Of the two remaining heads that to the right is almost a pure Hellenistic portrait head of a philosopher, which here does duty for an attendant on Buddha; but again with that slight change in the direction of a greater psychological expressiveness. The other shows already a slight modification of the Greek physiognomy in an Oriental, I think a Mongolian, direction. But how much it still keeps of the elegance, the physical beauty, of the Greek notion of humanity.

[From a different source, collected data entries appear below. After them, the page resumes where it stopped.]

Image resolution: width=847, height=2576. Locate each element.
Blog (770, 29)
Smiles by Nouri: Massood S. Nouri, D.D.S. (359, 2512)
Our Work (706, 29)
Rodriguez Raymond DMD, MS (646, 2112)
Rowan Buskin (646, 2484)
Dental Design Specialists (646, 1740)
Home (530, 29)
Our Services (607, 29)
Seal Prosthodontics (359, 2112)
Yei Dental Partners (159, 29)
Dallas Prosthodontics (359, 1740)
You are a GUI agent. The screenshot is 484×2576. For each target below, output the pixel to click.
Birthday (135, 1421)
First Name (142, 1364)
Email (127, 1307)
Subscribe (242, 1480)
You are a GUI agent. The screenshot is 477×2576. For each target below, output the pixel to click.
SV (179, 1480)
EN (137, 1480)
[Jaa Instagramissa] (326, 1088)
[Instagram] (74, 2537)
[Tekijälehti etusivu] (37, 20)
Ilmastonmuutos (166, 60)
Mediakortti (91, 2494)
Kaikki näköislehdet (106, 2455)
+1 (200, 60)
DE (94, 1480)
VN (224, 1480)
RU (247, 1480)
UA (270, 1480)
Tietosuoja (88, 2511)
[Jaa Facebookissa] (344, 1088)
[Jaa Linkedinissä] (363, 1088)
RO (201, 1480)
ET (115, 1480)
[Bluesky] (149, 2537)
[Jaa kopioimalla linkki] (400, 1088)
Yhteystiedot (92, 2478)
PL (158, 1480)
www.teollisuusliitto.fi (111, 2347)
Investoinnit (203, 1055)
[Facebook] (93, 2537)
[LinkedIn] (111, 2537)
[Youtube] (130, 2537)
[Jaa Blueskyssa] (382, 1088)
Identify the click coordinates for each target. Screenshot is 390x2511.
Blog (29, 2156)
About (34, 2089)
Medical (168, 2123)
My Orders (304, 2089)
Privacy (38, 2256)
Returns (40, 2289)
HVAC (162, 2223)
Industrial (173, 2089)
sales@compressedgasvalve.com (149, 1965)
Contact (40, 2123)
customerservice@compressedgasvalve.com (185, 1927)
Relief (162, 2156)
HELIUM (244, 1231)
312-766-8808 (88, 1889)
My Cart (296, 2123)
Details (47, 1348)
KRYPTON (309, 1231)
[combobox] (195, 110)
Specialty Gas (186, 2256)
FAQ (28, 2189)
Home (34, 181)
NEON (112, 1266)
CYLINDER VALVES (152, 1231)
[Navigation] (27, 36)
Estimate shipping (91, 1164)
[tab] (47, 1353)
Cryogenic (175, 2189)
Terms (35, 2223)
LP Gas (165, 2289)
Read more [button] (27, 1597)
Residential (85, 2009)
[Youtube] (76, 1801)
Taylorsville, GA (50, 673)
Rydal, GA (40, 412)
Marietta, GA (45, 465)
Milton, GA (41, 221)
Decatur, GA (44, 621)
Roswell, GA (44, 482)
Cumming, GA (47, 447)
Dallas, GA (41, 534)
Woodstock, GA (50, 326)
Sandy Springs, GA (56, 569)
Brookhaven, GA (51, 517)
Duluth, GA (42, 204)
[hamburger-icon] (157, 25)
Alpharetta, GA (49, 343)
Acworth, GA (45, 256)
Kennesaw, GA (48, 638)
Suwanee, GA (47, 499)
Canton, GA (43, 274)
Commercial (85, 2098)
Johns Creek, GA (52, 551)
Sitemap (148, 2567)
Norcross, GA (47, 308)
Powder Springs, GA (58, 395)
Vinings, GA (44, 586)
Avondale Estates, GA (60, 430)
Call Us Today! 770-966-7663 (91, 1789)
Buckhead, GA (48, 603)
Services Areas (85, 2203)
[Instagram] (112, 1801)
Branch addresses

The coloured stucco figures come from one of the oases of Turkestan, and therefore make a longish stage in the journey of GrecoBuddhist art towards China–and, as you see, they show a much further departure from Hellenistic originals. The left-hand figure with its painted moustache is distinctly Iranian or Persian in influence, for this phase of Central Asiatic art receives many influences from without. Bactria itself was conquered more than once by Sassanian kings and they brought with them an art which likewise sprang from GrecoRoman origins but which they had already modified greatly, so that we get another stream of Greco-Roman influence changed in a specific manner by its sojourn in Persia. Yet another influence comes through by way of India. It, too, derives from the Hellenistic centre in the north-west of India, but it was modified in a quite different direction by the Indian genius. And all these three currents mix in Turkestan and are fused and modified by its Mongolian and Turkish inhabitants, as well
as receiving even stronger and stranger Chinese influences as they move eastwards. In these regions, too, there was an extraordinary mixture of races–Sogdians, Tokharians, Uigur Turks–and even a mixture of religions, Nestorian Christians and flourishing settlements of Manichaeans as well as Buddhists. The Manichaeans, who were mainly Persian, are peculiarly interesting because their strange founder, Mani, united with an extreme asceticism a passion for miniature painting and calligraphy which he transmitted to his followers, who thus developed a peculiar Manichaean art which had great influence on the later developments of Persian art as well as contributing to the compound art of Central Asia.
It would take me many lectures to unravel all the strands of this complicated structure, and it would not repay us to do so because, although this strange compound has its own peculiar beauty, it scarcely produced anything of the highest aesthetic quality. Only I want you to picture to yourselves vaguely the situation in Turkestan in the early centuries of our era. There is something thrilling to the imagination in the fact that all the spiritual, aesthetic and cultural ideas of the ancient world thus fixed a rendezvous together in the oases of this remote desert region; above all perhaps in the fact that Greek culture lived on so long in Central Asia, that when in 630 Hsüan Tsang, the Chinese Buddhist, made his great journey from China to India through these regions, the various kingdoms through which he passed carried on Hellenistic culture and manners but little changed from those of Alexander’s immediate successors.